Anyway, I digress. Another great thing about this movie is that the writers are not afraid to kill off regular characters from the first movie. Once again, actors and actresses such as Morgan Freeman, Angela Bassett, Robert Forster and Rhada Mitchell are back and, all I’ll say is that at least one of them doesn’t survive the picture.You’ll probably guess who before things happen, though. One thing I will say is that, just like the first movie, Rhada Mitchell is almost criminally underused as Mike Banning’s understanding wife. She’s such a great actress and I think she would have been equally good at playing Gerard Butler’s role in some ways and I just hope that her role is expanded a little more if there’s a third film in the franchise (and never mind Pitch Black or the Silent Hill movies... if you want to see Rahda Mitchell being absolutely amazing, check out a little movie called High Art sometime).

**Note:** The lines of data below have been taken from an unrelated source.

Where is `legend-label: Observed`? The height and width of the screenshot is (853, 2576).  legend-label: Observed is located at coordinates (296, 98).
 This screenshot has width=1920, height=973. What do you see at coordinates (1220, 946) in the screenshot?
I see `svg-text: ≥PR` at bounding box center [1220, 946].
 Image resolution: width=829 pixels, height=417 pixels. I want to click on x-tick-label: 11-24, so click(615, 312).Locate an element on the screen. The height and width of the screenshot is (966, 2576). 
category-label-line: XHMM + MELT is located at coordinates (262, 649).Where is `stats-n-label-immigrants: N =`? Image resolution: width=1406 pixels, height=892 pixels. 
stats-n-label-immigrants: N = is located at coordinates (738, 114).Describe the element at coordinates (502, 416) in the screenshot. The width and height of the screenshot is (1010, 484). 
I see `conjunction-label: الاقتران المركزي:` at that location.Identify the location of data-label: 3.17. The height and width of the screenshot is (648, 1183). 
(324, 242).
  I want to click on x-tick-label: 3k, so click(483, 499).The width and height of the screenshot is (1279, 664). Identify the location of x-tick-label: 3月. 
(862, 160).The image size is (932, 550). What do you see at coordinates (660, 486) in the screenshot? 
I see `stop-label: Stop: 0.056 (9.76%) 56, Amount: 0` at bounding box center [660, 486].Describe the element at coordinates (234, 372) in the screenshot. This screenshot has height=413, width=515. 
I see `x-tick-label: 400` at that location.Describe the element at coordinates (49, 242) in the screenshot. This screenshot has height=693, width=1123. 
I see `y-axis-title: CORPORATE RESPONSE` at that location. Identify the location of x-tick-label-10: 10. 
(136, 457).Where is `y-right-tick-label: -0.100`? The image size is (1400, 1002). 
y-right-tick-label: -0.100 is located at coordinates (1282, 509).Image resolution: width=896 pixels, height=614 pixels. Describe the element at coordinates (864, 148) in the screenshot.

A stand out moment for me, in the film, was when a car with heavy, bullet proof glass kept on going and going until, after the pummeling it’s taken, some of the bullets finally start to go through the glass and the driver is killed. This is great. You hardly ever see bullet proof glass failing in the movies. They’re usually impervious to the passage of time and wear but here... yeah, I quite liked that touch which I can only presume is the reality of the situation. Keep hitting a re-enforced windshield with a gazillion bullets and, eventually, some of them will get through. So well done whoever came up with that one.
And that’s about all I’ve got to say about London Has Fallen. Good all round action which tends to simplify the political and moral issues of its plot but which kinda has its heart in the right place... albeit by showing a somewhat vengeful side of America. Trevor Morris’ score is solid and appropriate, once again and the good news is that at least this time around it’s been issued on CD... the first score is only available on download so, as I said in my review of the last one, no CD... no purchase. My only real grumble is that the talented British medical profession were only able to determine that the Prime Minister was killed rather than died naturally on the same day they were burying him... that makes no sense and is a detail kinda glossed over to serve the story (or blow a hole in it). Other than that though.... London Has Fallen is a thrilling time at the movies. It’s not one I’d rush out to see again but it is a competent and satisfying time at the cinema... so if you like that kind of thing, maybe go see it.